_Problem requirements_:
Print this span of the material below exactly: the line with "Where should I click to: Click the orange", the line with "Viewport: 759px width, 1071px height.", and every line between them, but nothing else.
+ + + + +
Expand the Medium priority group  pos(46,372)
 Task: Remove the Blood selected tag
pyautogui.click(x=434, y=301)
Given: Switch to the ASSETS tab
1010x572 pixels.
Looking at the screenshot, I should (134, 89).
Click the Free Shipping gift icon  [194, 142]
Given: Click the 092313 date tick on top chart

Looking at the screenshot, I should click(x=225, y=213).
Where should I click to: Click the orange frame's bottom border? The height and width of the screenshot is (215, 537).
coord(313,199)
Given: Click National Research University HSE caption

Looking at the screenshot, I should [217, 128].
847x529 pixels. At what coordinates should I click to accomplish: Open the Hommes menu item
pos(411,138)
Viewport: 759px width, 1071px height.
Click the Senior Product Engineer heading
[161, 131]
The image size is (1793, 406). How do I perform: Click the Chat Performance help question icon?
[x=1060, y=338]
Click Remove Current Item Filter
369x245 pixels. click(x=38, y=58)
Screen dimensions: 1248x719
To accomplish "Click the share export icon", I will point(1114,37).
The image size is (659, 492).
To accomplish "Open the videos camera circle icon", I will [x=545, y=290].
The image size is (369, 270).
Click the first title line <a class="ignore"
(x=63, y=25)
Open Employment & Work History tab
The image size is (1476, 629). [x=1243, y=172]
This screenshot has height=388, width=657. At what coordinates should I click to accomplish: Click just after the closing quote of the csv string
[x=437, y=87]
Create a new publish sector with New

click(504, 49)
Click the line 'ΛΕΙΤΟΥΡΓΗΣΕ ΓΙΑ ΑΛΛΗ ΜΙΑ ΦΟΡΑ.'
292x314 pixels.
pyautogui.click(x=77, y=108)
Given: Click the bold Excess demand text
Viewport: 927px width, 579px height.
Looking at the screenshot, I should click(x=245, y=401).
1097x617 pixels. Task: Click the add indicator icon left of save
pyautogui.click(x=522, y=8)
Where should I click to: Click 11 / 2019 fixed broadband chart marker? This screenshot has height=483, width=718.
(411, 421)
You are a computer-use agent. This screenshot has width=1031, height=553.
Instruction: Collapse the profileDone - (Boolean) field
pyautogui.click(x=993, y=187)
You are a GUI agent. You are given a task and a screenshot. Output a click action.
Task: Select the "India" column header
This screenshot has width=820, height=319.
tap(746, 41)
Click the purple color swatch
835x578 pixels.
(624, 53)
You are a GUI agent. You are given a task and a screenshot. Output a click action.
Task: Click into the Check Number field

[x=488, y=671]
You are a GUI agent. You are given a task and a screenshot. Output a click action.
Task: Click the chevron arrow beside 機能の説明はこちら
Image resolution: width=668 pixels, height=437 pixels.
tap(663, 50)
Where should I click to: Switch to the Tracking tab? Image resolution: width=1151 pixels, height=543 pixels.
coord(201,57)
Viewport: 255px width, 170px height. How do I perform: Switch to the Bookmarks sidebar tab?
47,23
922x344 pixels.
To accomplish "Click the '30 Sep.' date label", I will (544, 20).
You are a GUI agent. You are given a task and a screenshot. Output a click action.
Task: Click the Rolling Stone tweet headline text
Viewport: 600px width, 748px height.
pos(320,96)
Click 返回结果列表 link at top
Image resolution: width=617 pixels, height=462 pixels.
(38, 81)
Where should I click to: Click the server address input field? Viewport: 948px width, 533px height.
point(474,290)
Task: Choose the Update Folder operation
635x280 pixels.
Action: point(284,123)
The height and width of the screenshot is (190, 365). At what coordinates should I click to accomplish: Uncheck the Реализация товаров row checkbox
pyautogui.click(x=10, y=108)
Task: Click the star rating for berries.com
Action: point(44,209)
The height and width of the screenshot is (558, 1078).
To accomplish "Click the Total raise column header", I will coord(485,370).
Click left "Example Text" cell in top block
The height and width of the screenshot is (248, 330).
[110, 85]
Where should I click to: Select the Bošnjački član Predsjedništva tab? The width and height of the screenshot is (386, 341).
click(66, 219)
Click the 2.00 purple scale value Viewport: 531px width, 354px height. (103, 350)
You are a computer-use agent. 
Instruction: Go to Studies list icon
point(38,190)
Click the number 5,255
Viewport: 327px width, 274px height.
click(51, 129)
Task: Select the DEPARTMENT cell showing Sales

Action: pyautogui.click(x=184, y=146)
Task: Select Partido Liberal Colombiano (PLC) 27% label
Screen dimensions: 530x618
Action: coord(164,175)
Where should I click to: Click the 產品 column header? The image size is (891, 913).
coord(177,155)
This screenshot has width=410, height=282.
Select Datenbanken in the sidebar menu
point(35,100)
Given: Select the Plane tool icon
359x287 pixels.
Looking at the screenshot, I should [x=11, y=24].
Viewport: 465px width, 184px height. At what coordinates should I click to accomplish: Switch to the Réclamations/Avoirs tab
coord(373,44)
+ + + + +
_Result_:
Where should I click to: Click the orange frame's bottom border? The height and width of the screenshot is (215, 537).
coord(313,199)
Given: Click National Research University HSE caption

Looking at the screenshot, I should [217, 128].
847x529 pixels. At what coordinates should I click to accomplish: Open the Hommes menu item
pos(411,138)
Viewport: 759px width, 1071px height.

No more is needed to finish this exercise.